A restaurant that first put elevated sushi and omakase in the limelight in the city over 20 years ago in a totally new situation over the past year, facing not only a global pandemic, but fraud.
Sushi Kaji was opened in 2000 by Mitsuhiro Kaji. His wife Mieko Kaji and sister Misako Yoshino have been helping him run the small, independent restaurant since 2005, and niece Kiara (Misako's daughter) now helps out by managing social media.
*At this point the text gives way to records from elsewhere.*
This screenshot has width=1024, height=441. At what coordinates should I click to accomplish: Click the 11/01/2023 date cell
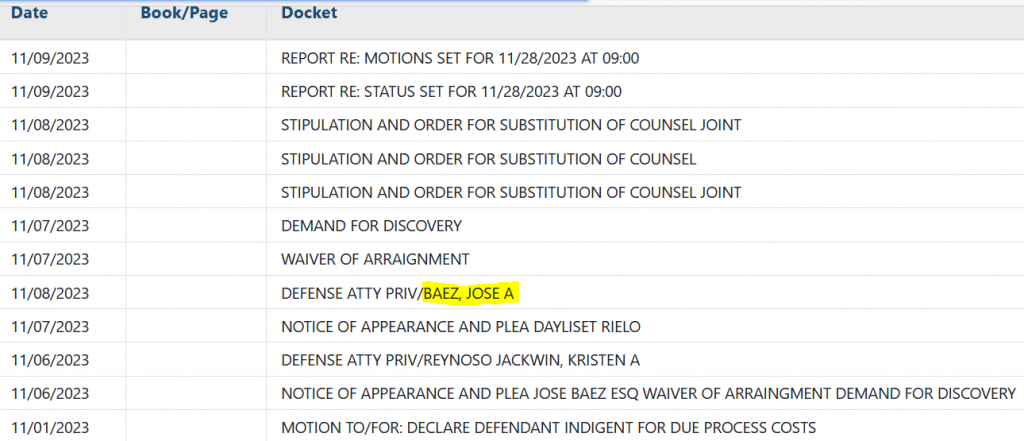[50, 428]
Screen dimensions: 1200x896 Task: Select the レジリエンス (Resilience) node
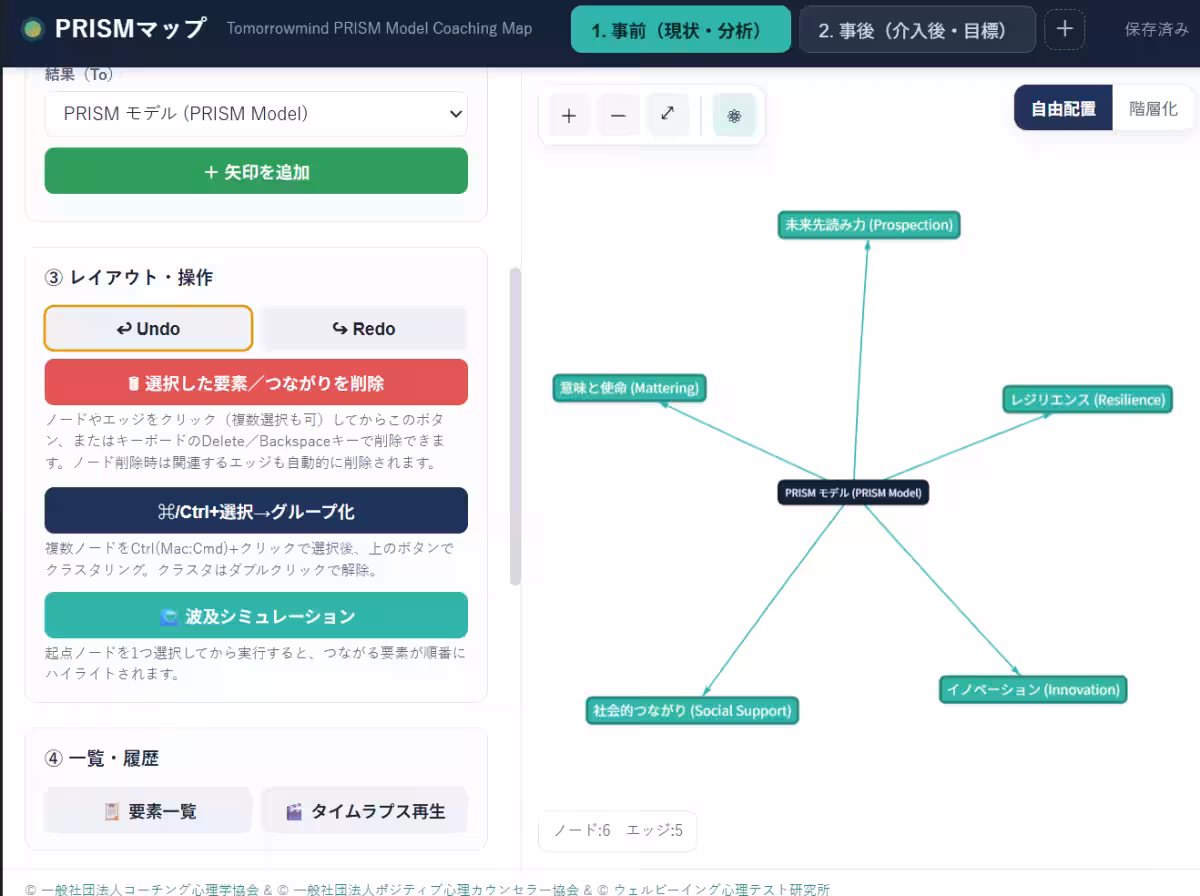click(1088, 399)
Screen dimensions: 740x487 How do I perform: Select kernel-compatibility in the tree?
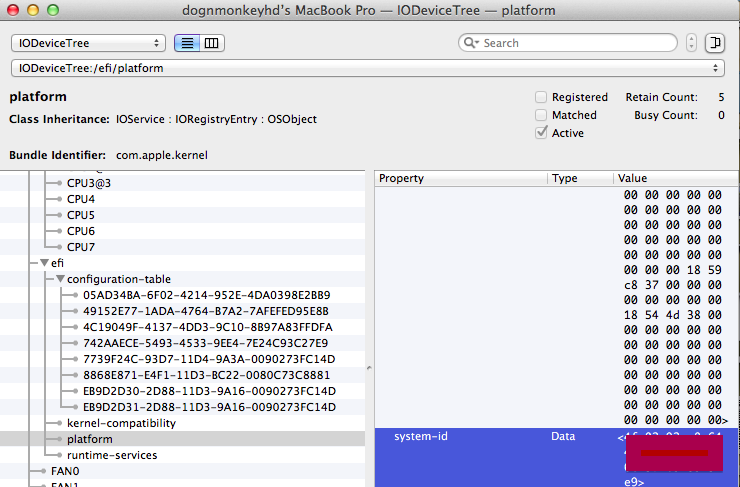pyautogui.click(x=121, y=423)
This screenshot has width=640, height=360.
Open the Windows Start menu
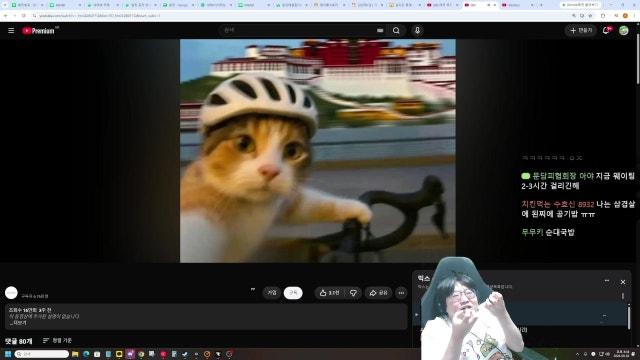point(7,354)
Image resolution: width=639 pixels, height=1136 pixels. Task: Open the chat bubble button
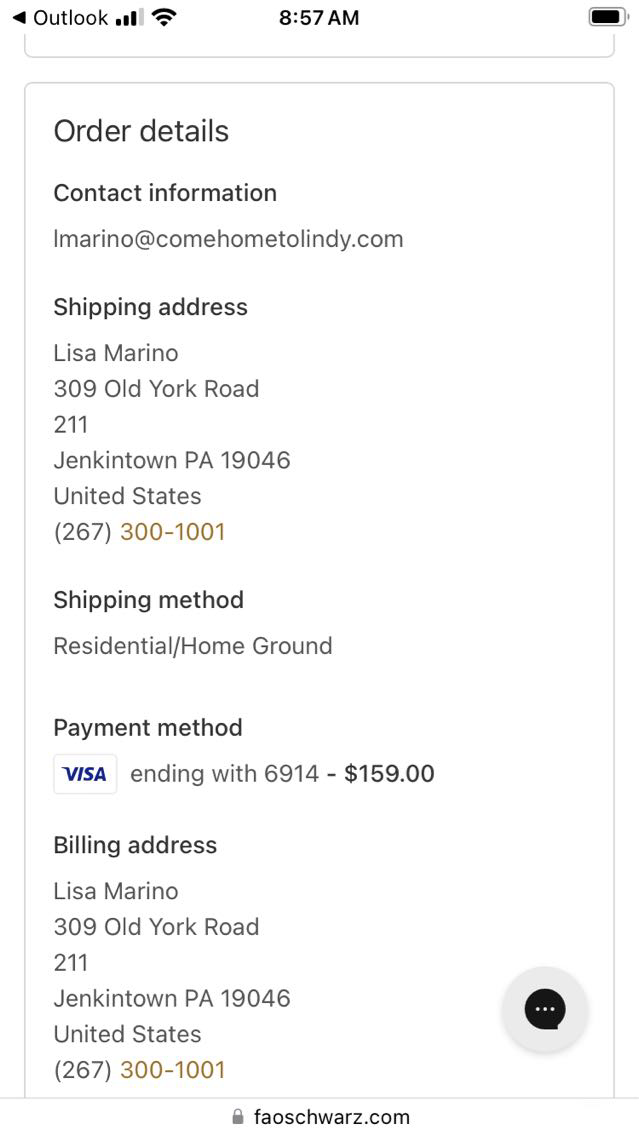tap(544, 1009)
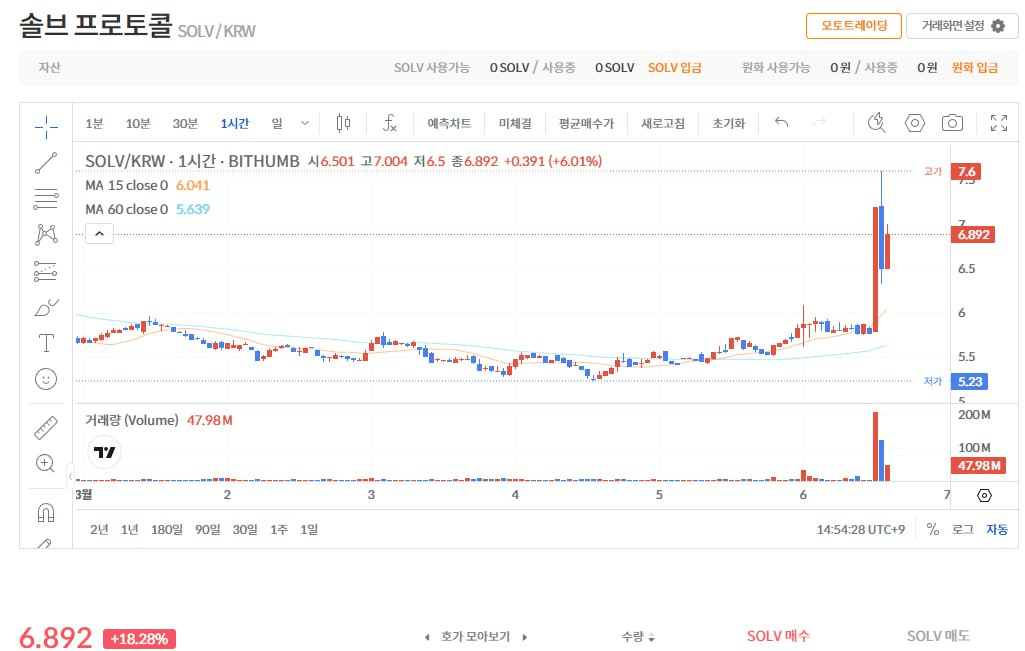Viewport: 1025px width, 651px height.
Task: Toggle the magnet snap mode
Action: [x=46, y=512]
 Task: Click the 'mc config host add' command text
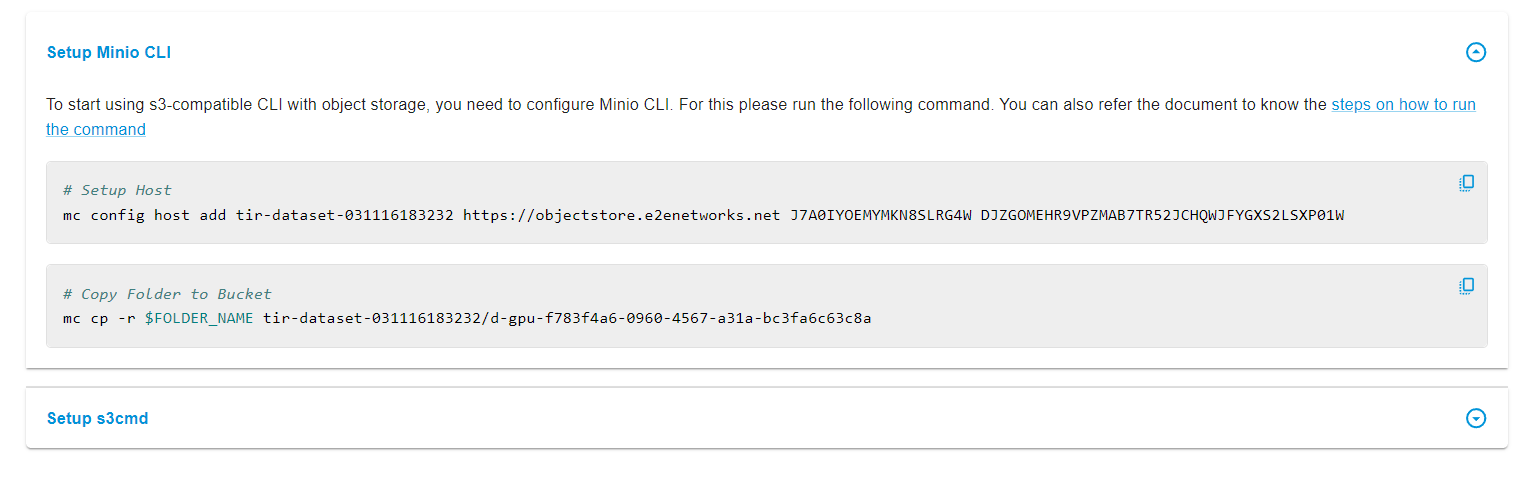coord(144,215)
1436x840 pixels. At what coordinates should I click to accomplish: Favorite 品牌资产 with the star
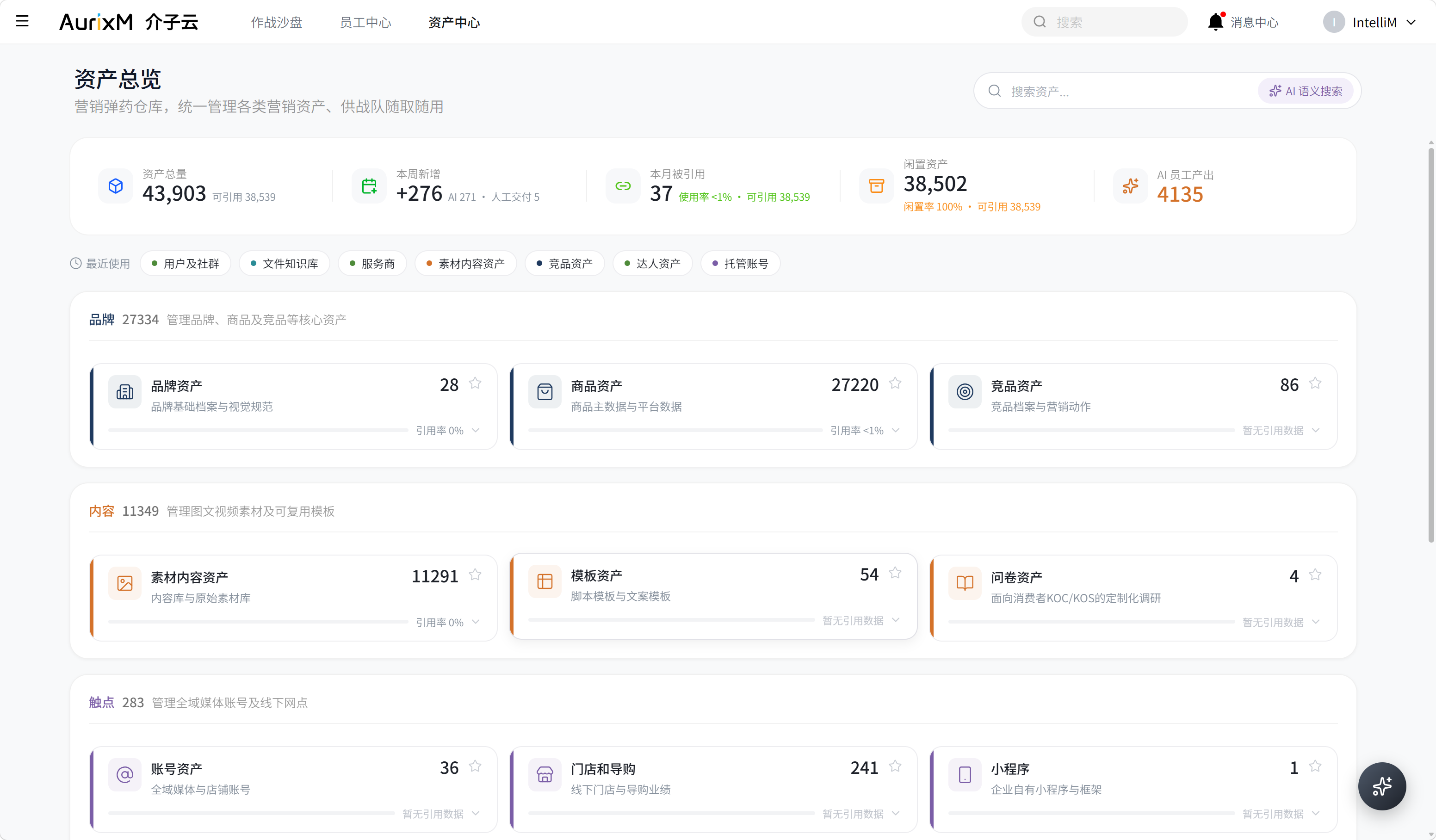coord(475,383)
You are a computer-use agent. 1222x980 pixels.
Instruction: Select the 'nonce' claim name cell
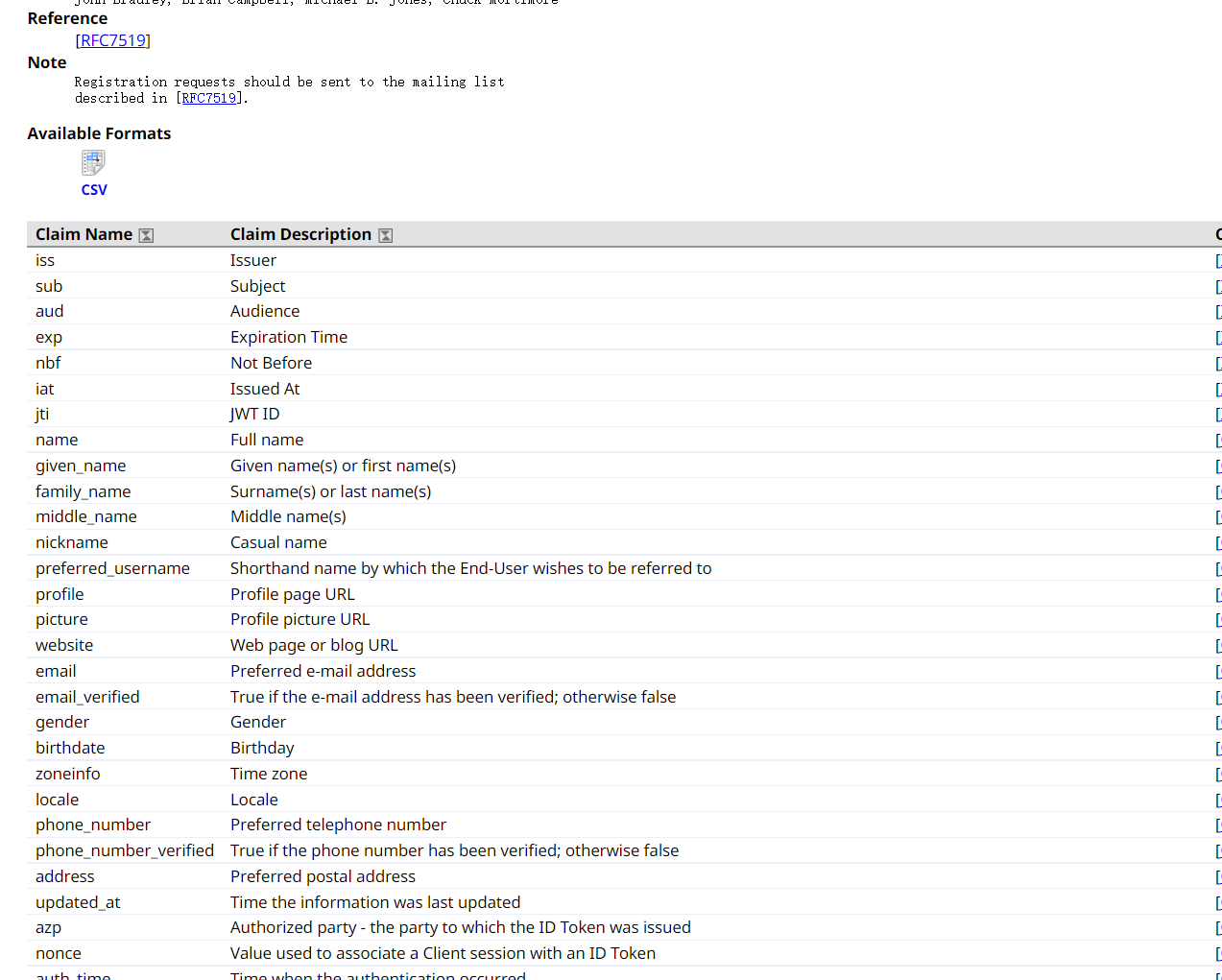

Misako does the bookkeeping.
Kaji thought the omakase system of ordering food was something people in Toronto would enjoy, and up until the pandemic, was still serving his eight- to 10-course menus to trusting customers: omakase translates to "I leave it up to you."
Sushi Kaji has always had fixed menus and has never done takeout, so when dine-in service was suspended they were forced to stop doing omakase for the first time ever and come up with new ways to serve and connect with their customers (which unfortunately would also leave them vulnerable to scams).
"At first we were overwhelmed. I assume every other business would be overwhelmed," Kiara Yoshino tells blogTO.
"We went through a rough patch where we sat down and thought about how we should tackle this new challenge."
Thinking positively, they figured it would be an opportunity to try something new with a menu where people could choose what they wanted.
Their takeout menu now consists of a salmon trout roll set ($34), toro roll set ($55), unagi don ($28), A5 Wagyu sushi ($36), premium sushi set ($85), sashimi box ($65) and Kaji's selection box ($135).
The premium prices drew in scammers who would order large quantities of food using credit cards and then call banks claiming they had some issue or complaint with the order, like it was wrong or they weren't satisified with it.
To the surprise of the family at Kaji, the banks would simply take the money back from them with no discussion.
Yoshino says people scammed them this way multiple times with different names and credit card numbers.
Yoshino and her family felt it was "I don't want to say 'wrong,' but unjust," and that there "needs to be a fix" for this kind of issue.
"Given the circumstances, we were disappointed people would do that to a local small business," says Yoshino.
Fortunately, Sushi Kaji was able to resolve the issue by doing what local restaurants do best: staying in touch with their community.
They posted to their Instagram explaining what was happening, and that going forward they'd only be taking payment in person for pickups and would no longer be taking credit card numbers over the phone.
"We didn't want to make this choice," says Yoshino. "We didn't want to ruin their experience. We were anxious they might get a little upset that their experience is different just because of these people."
However, he says their customers were supportive and a lot of people actually expressed anger towards the scammers, rushing to the defense of their beloved sushi restaurant.
It just goes to show that when it comes to adapting, no one does it like family businesses, and scammers should just forget about trying to mess with them.